Prompt - Each record below needs to be copied out exactly as it stands.

● ● ● ● ●

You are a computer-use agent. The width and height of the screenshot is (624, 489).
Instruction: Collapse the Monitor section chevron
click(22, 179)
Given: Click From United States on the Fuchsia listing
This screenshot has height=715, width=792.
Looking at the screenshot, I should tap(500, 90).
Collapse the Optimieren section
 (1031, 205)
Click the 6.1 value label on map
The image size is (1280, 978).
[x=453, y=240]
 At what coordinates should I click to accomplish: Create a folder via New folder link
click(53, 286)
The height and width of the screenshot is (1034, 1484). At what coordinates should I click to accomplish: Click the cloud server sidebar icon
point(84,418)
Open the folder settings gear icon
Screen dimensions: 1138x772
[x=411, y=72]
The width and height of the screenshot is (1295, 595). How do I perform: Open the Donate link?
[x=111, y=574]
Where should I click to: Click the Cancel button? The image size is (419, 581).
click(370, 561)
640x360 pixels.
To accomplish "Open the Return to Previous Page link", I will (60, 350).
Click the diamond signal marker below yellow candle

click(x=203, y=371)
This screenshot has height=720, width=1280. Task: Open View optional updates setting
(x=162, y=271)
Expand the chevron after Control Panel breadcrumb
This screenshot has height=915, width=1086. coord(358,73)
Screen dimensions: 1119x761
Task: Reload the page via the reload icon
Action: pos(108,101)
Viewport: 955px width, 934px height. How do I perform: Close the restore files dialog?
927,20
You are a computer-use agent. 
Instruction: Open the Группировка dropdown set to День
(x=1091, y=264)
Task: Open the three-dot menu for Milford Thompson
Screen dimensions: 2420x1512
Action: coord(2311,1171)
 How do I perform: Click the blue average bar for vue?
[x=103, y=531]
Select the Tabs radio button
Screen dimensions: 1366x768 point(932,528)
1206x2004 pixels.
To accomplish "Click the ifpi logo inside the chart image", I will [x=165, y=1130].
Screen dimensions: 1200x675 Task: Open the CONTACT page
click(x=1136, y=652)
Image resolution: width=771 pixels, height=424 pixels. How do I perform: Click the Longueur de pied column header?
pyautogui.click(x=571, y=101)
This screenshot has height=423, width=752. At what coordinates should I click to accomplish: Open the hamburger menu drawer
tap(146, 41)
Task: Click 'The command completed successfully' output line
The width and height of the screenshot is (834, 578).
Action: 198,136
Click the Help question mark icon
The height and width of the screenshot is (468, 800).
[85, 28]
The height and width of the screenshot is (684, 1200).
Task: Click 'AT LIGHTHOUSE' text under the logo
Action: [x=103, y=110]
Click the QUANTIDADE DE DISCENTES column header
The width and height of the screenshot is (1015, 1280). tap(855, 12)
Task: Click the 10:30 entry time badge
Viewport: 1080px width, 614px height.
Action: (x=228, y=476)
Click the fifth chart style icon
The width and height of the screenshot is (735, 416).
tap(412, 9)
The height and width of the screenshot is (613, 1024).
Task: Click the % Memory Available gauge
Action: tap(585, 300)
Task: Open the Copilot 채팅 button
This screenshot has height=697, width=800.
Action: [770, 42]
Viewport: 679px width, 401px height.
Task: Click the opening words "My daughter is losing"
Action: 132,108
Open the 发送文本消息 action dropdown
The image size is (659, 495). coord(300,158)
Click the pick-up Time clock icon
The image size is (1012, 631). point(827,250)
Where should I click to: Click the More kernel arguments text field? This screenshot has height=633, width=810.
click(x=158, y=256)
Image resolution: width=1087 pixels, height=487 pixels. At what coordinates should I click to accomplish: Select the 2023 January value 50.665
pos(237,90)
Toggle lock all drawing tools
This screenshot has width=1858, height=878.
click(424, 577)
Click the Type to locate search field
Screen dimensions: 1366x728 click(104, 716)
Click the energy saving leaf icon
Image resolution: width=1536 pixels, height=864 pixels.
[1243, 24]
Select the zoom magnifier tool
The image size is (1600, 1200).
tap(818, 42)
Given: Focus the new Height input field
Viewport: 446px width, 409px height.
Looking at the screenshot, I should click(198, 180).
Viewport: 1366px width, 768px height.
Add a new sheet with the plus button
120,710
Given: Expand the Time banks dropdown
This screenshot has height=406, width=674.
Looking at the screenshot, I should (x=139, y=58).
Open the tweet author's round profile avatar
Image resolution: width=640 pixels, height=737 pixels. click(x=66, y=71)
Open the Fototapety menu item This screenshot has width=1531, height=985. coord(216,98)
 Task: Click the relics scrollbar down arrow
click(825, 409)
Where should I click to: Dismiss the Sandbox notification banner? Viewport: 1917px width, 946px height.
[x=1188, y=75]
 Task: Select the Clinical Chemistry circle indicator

● ● ● ● ●

Exercise output -
You are a computer-use agent. The width and height of the screenshot is (624, 489).
Instruction: Collapse the Monitor section chevron
click(22, 179)
Given: Click From United States on the Fuchsia listing
This screenshot has height=715, width=792.
Looking at the screenshot, I should tap(500, 90).
Collapse the Optimieren section
 (1031, 205)
Click the 6.1 value label on map
The image size is (1280, 978).
[x=453, y=240]
 At what coordinates should I click to accomplish: Create a folder via New folder link
click(53, 286)
The height and width of the screenshot is (1034, 1484). At what coordinates should I click to accomplish: Click the cloud server sidebar icon
point(84,418)
Open the folder settings gear icon
Screen dimensions: 1138x772
[x=411, y=72]
The width and height of the screenshot is (1295, 595). How do I perform: Open the Donate link?
[x=111, y=574]
Where should I click to: Click the Cancel button? The image size is (419, 581).
click(370, 561)
640x360 pixels.
To accomplish "Open the Return to Previous Page link", I will (60, 350).
Click the diamond signal marker below yellow candle

click(x=203, y=371)
This screenshot has height=720, width=1280. Task: Open View optional updates setting
(x=162, y=271)
Expand the chevron after Control Panel breadcrumb
This screenshot has height=915, width=1086. coord(358,73)
Screen dimensions: 1119x761
Task: Reload the page via the reload icon
Action: pos(108,101)
Viewport: 955px width, 934px height. How do I perform: Close the restore files dialog?
927,20
You are a computer-use agent. 
Instruction: Open the Группировка dropdown set to День
(x=1091, y=264)
Task: Open the three-dot menu for Milford Thompson
Screen dimensions: 2420x1512
Action: coord(2311,1171)
 How do I perform: Click the blue average bar for vue?
[x=103, y=531]
Select the Tabs radio button
Screen dimensions: 1366x768 point(932,528)
1206x2004 pixels.
To accomplish "Click the ifpi logo inside the chart image", I will [x=165, y=1130].
Screen dimensions: 1200x675 Task: Open the CONTACT page
click(x=1136, y=652)
Image resolution: width=771 pixels, height=424 pixels. How do I perform: Click the Longueur de pied column header?
pyautogui.click(x=571, y=101)
This screenshot has height=423, width=752. At what coordinates should I click to accomplish: Open the hamburger menu drawer
tap(146, 41)
Task: Click 'The command completed successfully' output line
The width and height of the screenshot is (834, 578).
Action: 198,136
Click the Help question mark icon
The height and width of the screenshot is (468, 800).
[85, 28]
The height and width of the screenshot is (684, 1200).
Task: Click 'AT LIGHTHOUSE' text under the logo
Action: [x=103, y=110]
Click the QUANTIDADE DE DISCENTES column header
The width and height of the screenshot is (1015, 1280). tap(855, 12)
Task: Click the 10:30 entry time badge
Viewport: 1080px width, 614px height.
Action: (x=228, y=476)
Click the fifth chart style icon
The width and height of the screenshot is (735, 416).
tap(412, 9)
The height and width of the screenshot is (613, 1024).
Task: Click the % Memory Available gauge
Action: tap(585, 300)
Task: Open the Copilot 채팅 button
This screenshot has height=697, width=800.
Action: [770, 42]
Viewport: 679px width, 401px height.
Task: Click the opening words "My daughter is losing"
Action: 132,108
Open the 发送文本消息 action dropdown
The image size is (659, 495). coord(300,158)
Click the pick-up Time clock icon
The image size is (1012, 631). point(827,250)
Where should I click to: Click the More kernel arguments text field? This screenshot has height=633, width=810.
click(x=158, y=256)
Image resolution: width=1087 pixels, height=487 pixels. At what coordinates should I click to accomplish: Select the 2023 January value 50.665
pos(237,90)
Toggle lock all drawing tools
This screenshot has width=1858, height=878.
click(424, 577)
Click the Type to locate search field
Screen dimensions: 1366x728 click(104, 716)
Click the energy saving leaf icon
Image resolution: width=1536 pixels, height=864 pixels.
[1243, 24]
Select the zoom magnifier tool
The image size is (1600, 1200).
tap(818, 42)
Given: Focus the new Height input field
Viewport: 446px width, 409px height.
Looking at the screenshot, I should click(198, 180).
Viewport: 1366px width, 768px height.
Add a new sheet with the plus button
120,710
Given: Expand the Time banks dropdown
This screenshot has height=406, width=674.
Looking at the screenshot, I should (x=139, y=58).
Open the tweet author's round profile avatar
Image resolution: width=640 pixels, height=737 pixels. click(x=66, y=71)
Open the Fototapety menu item This screenshot has width=1531, height=985. coord(216,98)
 Task: Click the relics scrollbar down arrow
click(825, 409)
Where should I click to: Dismiss the Sandbox notification banner? Viewport: 1917px width, 946px height.
[x=1188, y=75]
 Task: Select the Clinical Chemistry circle indicator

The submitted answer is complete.